Dünkü yazımda beni edebiyata, özelde edebiyat eleştirisine yönlendiren, ilham veren iki sevdiğim ve örnek aldığım kalemden biri olan Memet Fuat hakkında yazmıştım. Epey bir uzun olduğu için Mehmet Kaplan hocaya yer kalmamıştı. Art arda üç yazımda Mehmet Kaplan hocadan bahsedeceğim…
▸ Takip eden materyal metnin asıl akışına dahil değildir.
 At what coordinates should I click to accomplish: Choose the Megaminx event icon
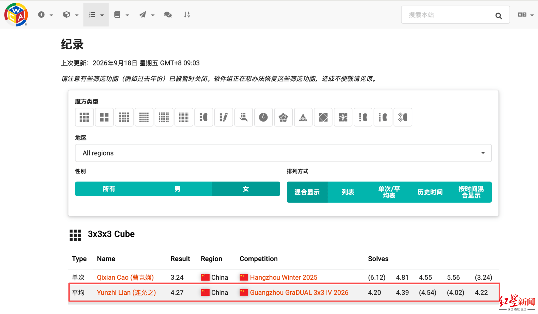point(283,117)
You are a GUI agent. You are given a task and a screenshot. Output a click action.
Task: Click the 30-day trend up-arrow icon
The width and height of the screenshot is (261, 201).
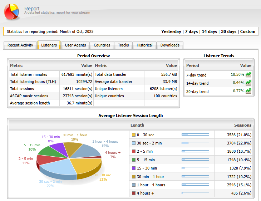click(x=248, y=91)
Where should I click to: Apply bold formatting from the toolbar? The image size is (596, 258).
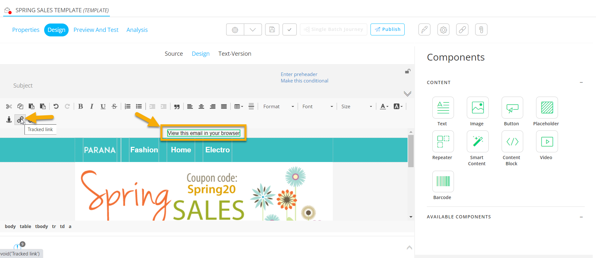click(x=81, y=107)
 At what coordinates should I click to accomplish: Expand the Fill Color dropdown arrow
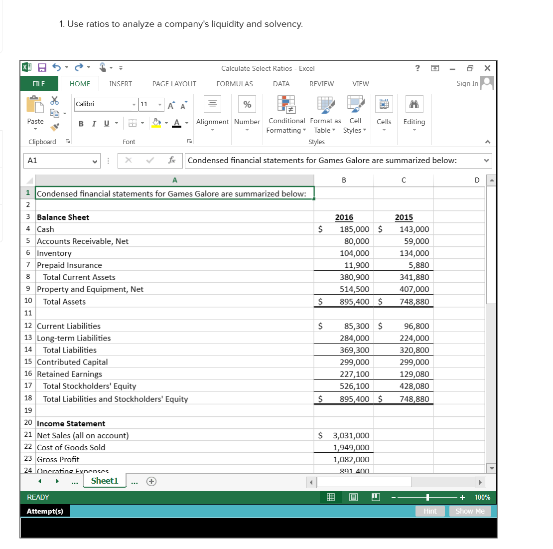click(166, 123)
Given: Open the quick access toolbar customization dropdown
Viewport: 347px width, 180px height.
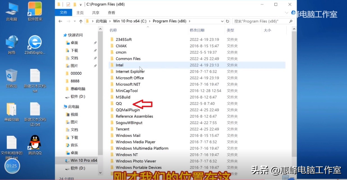Looking at the screenshot, I should [81, 4].
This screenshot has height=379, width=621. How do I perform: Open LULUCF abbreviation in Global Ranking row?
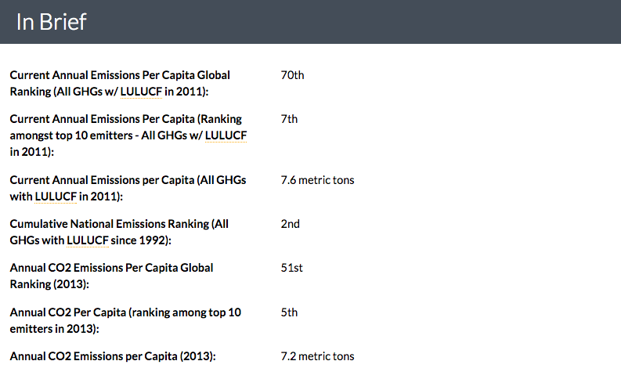point(141,92)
İl Halk Kütüphanesinin eski binasında en alt katta süreli yayınlar bölümünde Cumhuriyet gazetesindeki ‘Düşünceye Saygı’ köşesiyle tanıdığım Memet Fuat’tan sonra üniversite yıllarımda rahmetli Mehmet Kaplan hoca ile irtibatım, sevgim oluştu. Hocanın şiir ve hikâye tahlili yöntemi, hassaten de Nazım Hikmet’in ‘Makineleşmek İstiyorum’ şiiri değerlendirmesindeki ilkeli tavrı hoşuma gitmiş, tüm yazılarını ve kitaplarını art arda okumaya başlamıştım. Memet Fuat’la ilgili yazımda da belirtmiştim, o zamanlarki imkânların şimdiki gibi olmadığını. Ulaşabildiğim nisbette hocanın yazdığı ve Kaplan hoca hakkında yazılanları keyifle okuyordum. O zamanlarki okuma mesailerimin büyük bir kısmını Memet Fuat ve Mehmet Kaplan dolduruyordu.
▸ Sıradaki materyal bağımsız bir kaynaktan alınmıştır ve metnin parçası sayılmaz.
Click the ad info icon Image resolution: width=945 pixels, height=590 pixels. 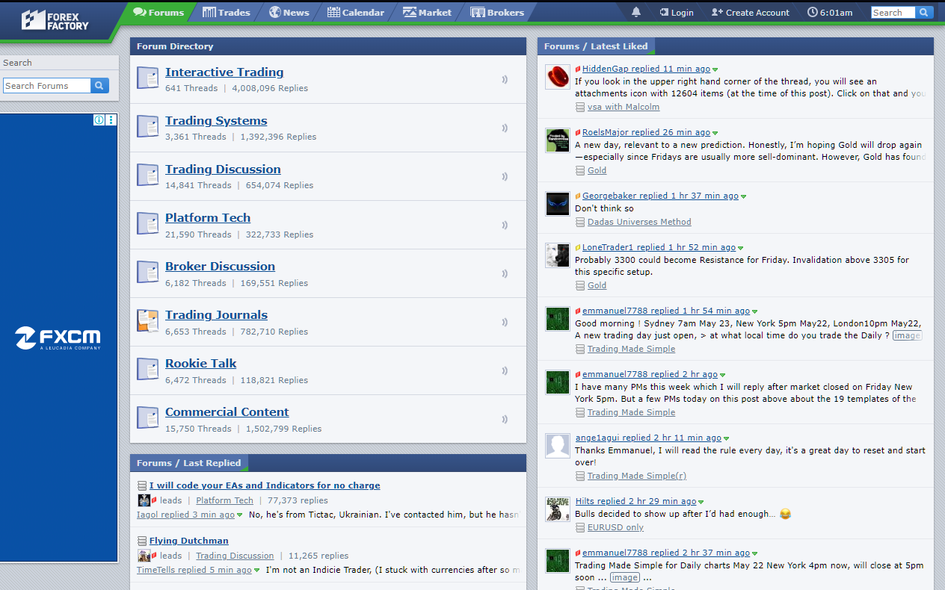99,119
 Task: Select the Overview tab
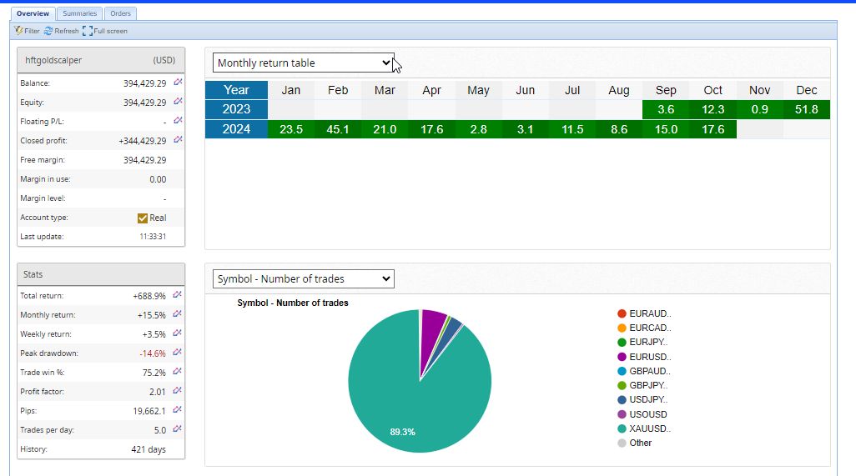tap(33, 13)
Üniversitede Saim Sakaoğlu hocanın onun talebesi olduğunu öğrenmem benim için ayrı bir mutluluk vesilesi olmuştu. Daha önce pek tanımadığım, sadece adını duyduğum Saim Sakaoğlu hocayla Mehmet Kaplan’ın talebesi olması hasebiyle iletişimi artırmak adına her fırsatı değerlendirdim ve Kaplan hocanın nasıl biri olduğu, nasıl ders işlediği vd. gibi sorular sordum. Kültür sanat sayfaları hazırlamaya başladığım Yeni Meram yıllarının ilk neşvesi ‘Sanat Atlası’nın ilk nüshasında Saim Sakaoğlu hocamla uzun bir söyleşi yayınlamıştım. İyi bir arşivci olduğunu bildiğim Sakaoğlu hocamın bu nüshaların bir kopyasını internet marifetiyle bana göndermesi benim için ayrı bir mutluluk olmuş, yıllar öncesine gitmiştim. Yine aynı sene hocam olan eşi Yurdanur Sakaoğlu’nun yaptığı sınavlarda cevap kâğıdımın üst sağ tarafına ‘Mehmet Kaplan’ın Aziz Hatırasına’ diye başlardım, nasıl bir sevgiyse/düşünceyse artık. Hatta hiç unutmam bir gün sınav kâğıdının arkasına Mehmet Kaplan hoca için Saim hocamızın bir etkinlik tertip etmesinin iyi olacağını, bundan mutluluk duyacağım minvalinde bir mektup da yazmıştım. Saim hocamız bunun üzerine Aydınlar Ocağının Merkez Öğretmenevi civarındaki eski yerinde Mehmet Kaplan’ı anma toplantısı düzenlemiş, konuşmasında Kaplan hoca ile ilgili hatıralarından da bahsetmişti. Benim için geçmesini hiç istemediğim müstesna saatlerdi.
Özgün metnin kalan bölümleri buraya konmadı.